The Ppant-modified 351-PCP-R structure reveals a previously unobserved conformation.A, the position of PCP domain of 351-PCP–R compared with the PCP domain of CAR–PCP–R (20) following structural alignment of the reductase domains (351-PCP–R—blue, cyan, and red; CAR–PCP–R—magenta). The 351-PCP–R domain is shown in surface representation (blue and cyan). NADPH from CAR–PCP–R (magenta) is shown. B, comparison of the position of Ppant in Ppant-modified 351-PCP–R and CAR–PCP–R following structural alignment of the reductase domains. CAR–PCP–R, carboxylic acid reductase–peptide carrier protein–reductase; Ppant, 4′-phosphopantetheine.

Figure 6

The 351-peptide carrier protein–reductase domain interface.
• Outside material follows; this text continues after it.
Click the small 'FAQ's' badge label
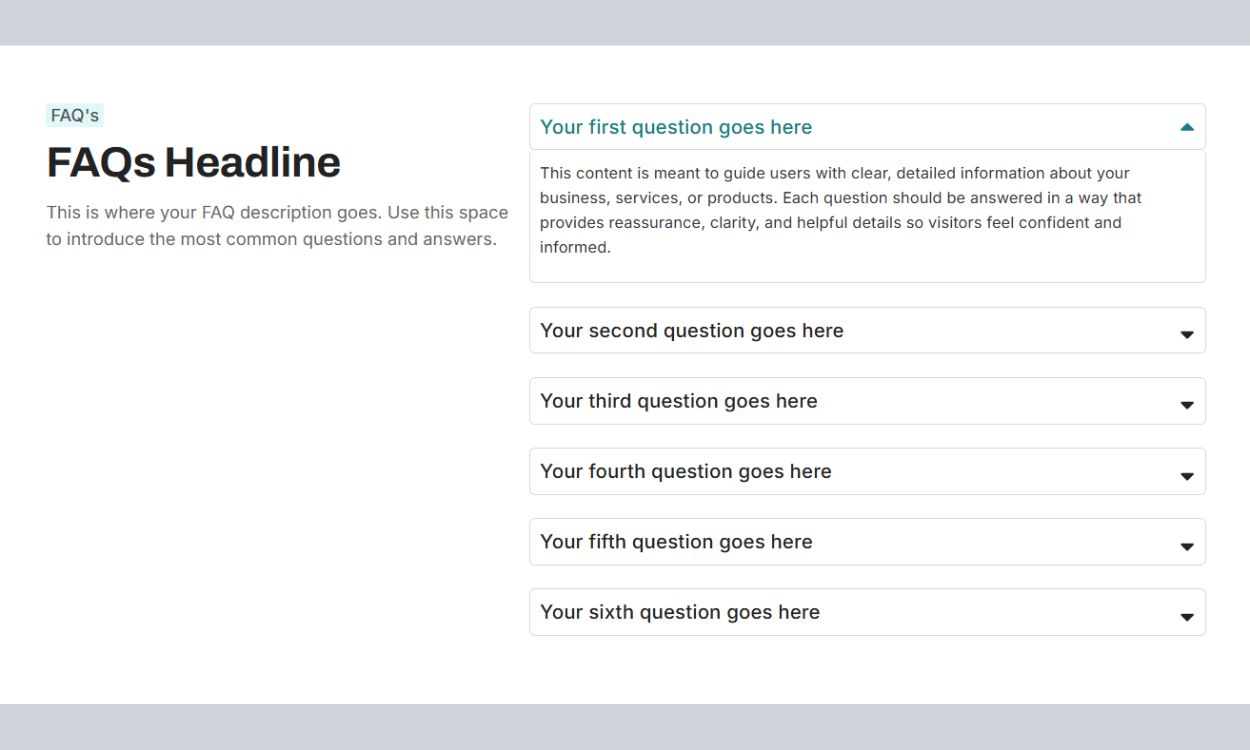1250x750 pixels. (x=75, y=116)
Interacting residues in the peptide carrier protein domain (red), reductase C-terminal subdomain (cyan), and gating loop (blue) are shown in stick representation. Hydrogen bonds are shown as black dotted lines.

Figure 7

The interactions between the Ppant group and 351-peptide carrier protein–reductase protein.A, the interactions between Ppant group and peptide carrier protein domain (red), reductase C-terminal subdomain (cyan), and gating loop residues (blue). Hydrogen bonds are shown as black dotted lines. B, Ppant interface diagram calculated by LigPlot+ (55). Residues involved in hydrogen bonding and hydrophobic interactions with Ppant are represented in green and red, respectively. Hydrogen bonds between atoms are shown as black dotted lines. Ppant, 4′-phosphopantetheine; Ppant GEM, geminal dimethyl group of Ppant.